Even so, some cities refused to collect impact fees on behalf of autonomous highway and fire protection districts, and some districts hadn't negotiated collection agreements with the county. In addition, some developers claimed the fees for residential and nonresidential development are inequitable, Green says.
"To me, the issue is that implementation has been problematic," he says.
Green says the county has set aside its portion of fees collected so far until the commission decides whether it will reinstate impact fees or return them to developers.
The portions of the fees assessed by highway and fire districts already have been distributed to their respective districts, he says.
"Other jurisdictions received their portions of fees," Green says. "Their elected officials can do with them what they want."
Under Idaho law, impact fees are intended to be one-time assessments by local governments to recover the proportionate costs of certain capital improvements due to new development and growth. Such improvements include public safety facilities, transportation systems, recreation areas, and related expenditures.
The county assessed $1,527 per new residential unit and 42 cents a square foot for nonresidential developments to cover the cost of growth and development to its sheriff's department, jail, emergency medical system, and parks and waterways department.
Impact fees for fire protection districts ranged from an additional $711 to $2,377 per residential unit. Two of the four highway districts in the county chose not to assess impact fees, and the other two assessed fees of $305 and $1,814 per residential unit. The districts' development impact fees for commercial construction ranged from 37 cents to $5.68 a square foot.
Although highway and fire districts can assess impact fees, counties and cities are the only authorities approved by the Idaho Legislature to collect them, Green says.

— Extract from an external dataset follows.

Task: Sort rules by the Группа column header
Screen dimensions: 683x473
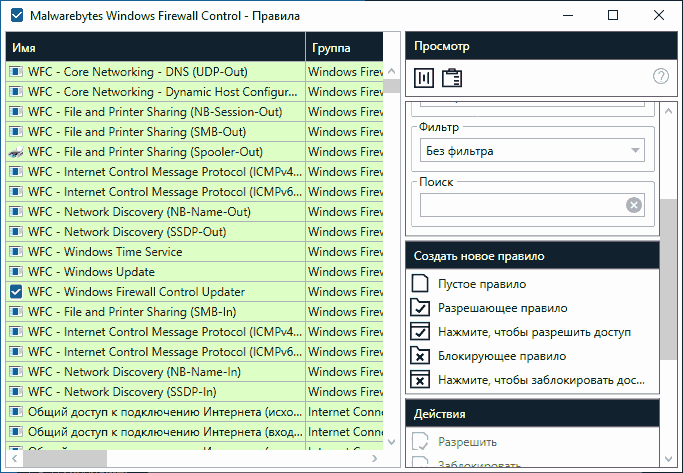Action: click(x=343, y=47)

Several fire and highway districts overlap city and county jurisdictions, complicating fee collections, he says. Some cities assess impact fees to benefit their own services, but they've been reluctant to collect fees for autonomous agencies, such as highway and rural fire districts, which operate independently under their own elected boards of commissioners, he says.
"Cities don't want to collect fees for agencies they don't control," Green says.

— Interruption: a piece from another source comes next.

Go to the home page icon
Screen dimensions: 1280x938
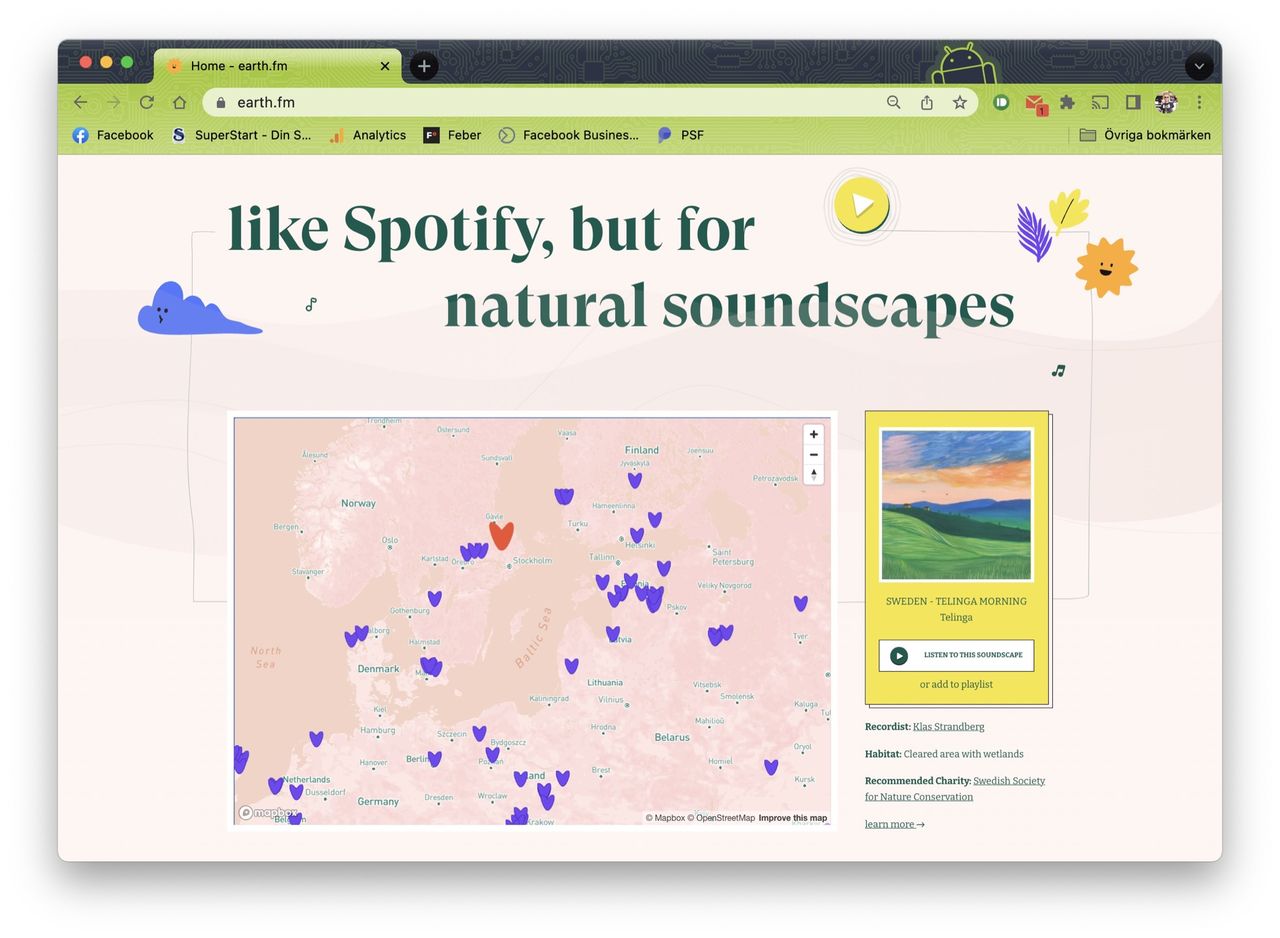[x=179, y=102]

For the county's part, the Kootenai County Community Development department had collected the fees as it issued building permits for new construction, says Scott Clark, the community development director. Even though the county had approved fee schedules submitted by eight of 10 rural fire districts and two of the four highway districts within the county, the county didn't collect fees for some of those districts that didn't negotiate separate collection agreements with the county, Clark says.

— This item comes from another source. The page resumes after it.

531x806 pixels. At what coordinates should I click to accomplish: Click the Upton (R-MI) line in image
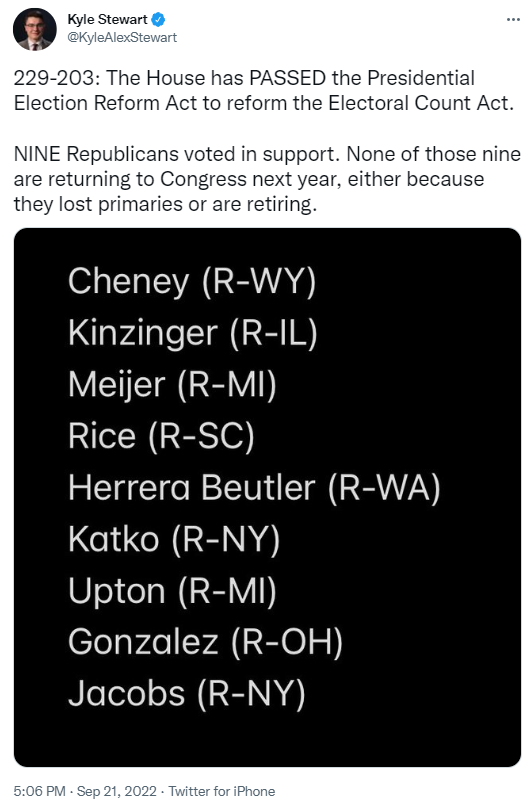coord(172,591)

For example, the Northern Lakes Fire Protection District, a large portion of which encompasses the cities of Hayden and Rathdrum, hadn't reached a collection agreement with the county, he says. Conversely, under a collection agreement with the Timberlake Fire District, Kootenai County had distributed $95,700 to that district, which covers parts of northern Kootenai County, including the communities of Athol and Bayview.
In addition to objecting to differences in fees from district to district, developers also had complained that the formulas for nonresidential construction within each district were inequitable, Scott says.
"Developers said there's a difference in impacts between a Walmart store and a ministorage facility, but they were being charged the same rate," he says. "They are interested in a matrix of different types of nonresidential fees."
Green says another commissioner on Kootenai County's three-member board of commissioners has met with highway and fire district officials to discuss how to implement fees more fairly and equitably.
The districts might have to ask the Legislature to grant them authority to collect their own fees, independent of cities and counties, Green says.
He adds that he's not certain that the county and the districts will agree on a solution that would reinstate impact fees.
"At the end of 18 months, we may find it's hopelessly broken," Green says.